Quick Start: Build a star detection pipeline

This quick start guide will demonstrate how to:

  • create, configure, and interact with OpenStack cloud and Virtual Machines (VMs)
  • store files with the CANFAR VOSpace storage
  • launch batch processing jobs from the CANFAR batch host, using VMs created in the previous step

Before starting this example, you will need to register with CADC. The CADC team will take care of your registration to Compute Canada infrastructure.

Create your interactive Virtual Machine

To manage the VMs with OpenStack, we suggest using the dashboard at Compute Canada. Log into the dashboard. Provide your CADC username and your usual password. We will refer the CADC username as [username] throughout this document.

Each resource allocation corresponds to an OpenStack project. A user may be a member of multiple projects, and a project usually has multiple users. A pull-down menu near the top-left allows you to select between the different projects that you are a member of.

Allow ssh access to your VM

  • Click on Access & Security (left column of page), and then the Security Groups tab.
  • Click on the Manage Rules button next to the default group.

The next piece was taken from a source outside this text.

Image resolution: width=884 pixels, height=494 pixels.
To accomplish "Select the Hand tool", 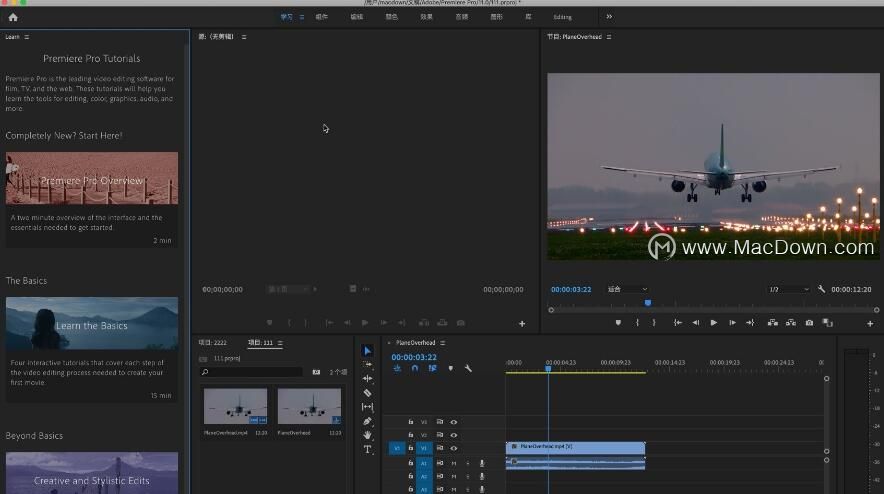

If you see a rule with Ingress direction, 22(SSH) Port Range and (CIDR) , then that means someone in your project already opened the ssh port for you. If you don’t see it, add a new rule following step.
  • Click on the + Add Rule button near the top-right. Select SSH at the bottom of the Rule pull-down menu, and then click on Add at the bottom-right. This operation is only required once for the initial setup of the project.

Import an ssh public key

Access to VMs is facilitated by SSH key pairs rather than less secure user name / password. A private key resides on your own computer, and the public key is copied to all machines that you wish to connect to.

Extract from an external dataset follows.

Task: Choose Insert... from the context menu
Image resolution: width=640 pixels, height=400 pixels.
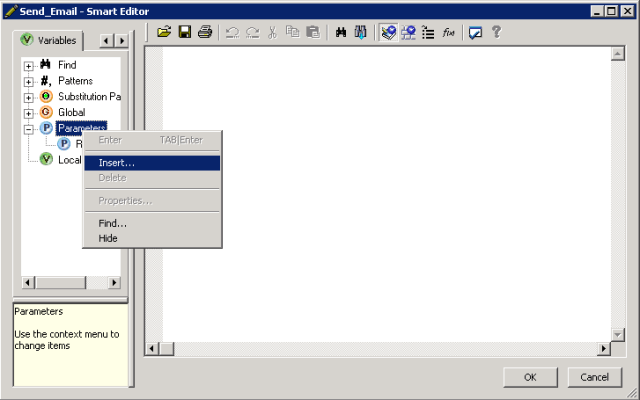Action: click(117, 162)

  • If you have not yet created a key pair on your system, run ssh-keygen on this local machine to generate one or follow this documentation for example.
  • Click on Access & Security, switch to the Key Pairs tab and click on the Import Key Pair button at the top-right.
  • Choose a meaningful name for the key, and then copy and paste the contents of ~/.ssh/id_rsa.pub from the machine you plan to ssh from into the Public Key window.

Allocate a public IP address

You will need to connect to your VM via a public IP.

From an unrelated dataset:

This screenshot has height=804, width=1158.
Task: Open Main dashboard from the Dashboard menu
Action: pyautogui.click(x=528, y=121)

  • Click on the Floating IPs tab. If there are no IPs listed, click on the Allocate IP to Project button at the top-right.

Each project will typically have one public IP. If you have already allocated all of your IPs, this button will read “Quota Exceeded”.

Launch a VM

We will now launch a VM with Ubuntu 16.04.

  • Switch to the Images window (left-hand column), and then click on the Public button at top right (it might be already selected.
  • Select ubuntu-server-16.04-amd64 and click on the Launch Instance button on the right.
  • In the Details tab choose a meaningful Instance Name. Flavor is the hardware profile for the VM. c2-7.5gb-80 provides the minimal requirements of 2 cores, 7.5GB or RAM for most VMs. Note that it provides an 80 GB ephemeral disk that will be used as scratch space for batch processing. Availability Zone should be left empty, and Instance Count 1.
  • In the Access & Security tab ensure that your public key is selected, and the default security group (with ssh rule added) is selected.
  • Finally, click the Launch button.

Connect to the VM

After launching the VM you are returned to the Instances window. You can check the VM status once booted by clicking on its name (the Console tab of this window provides a basic console in which you can monitor the boot process). Before being able to ssh to your instance, you will need to attach the public IP address to it.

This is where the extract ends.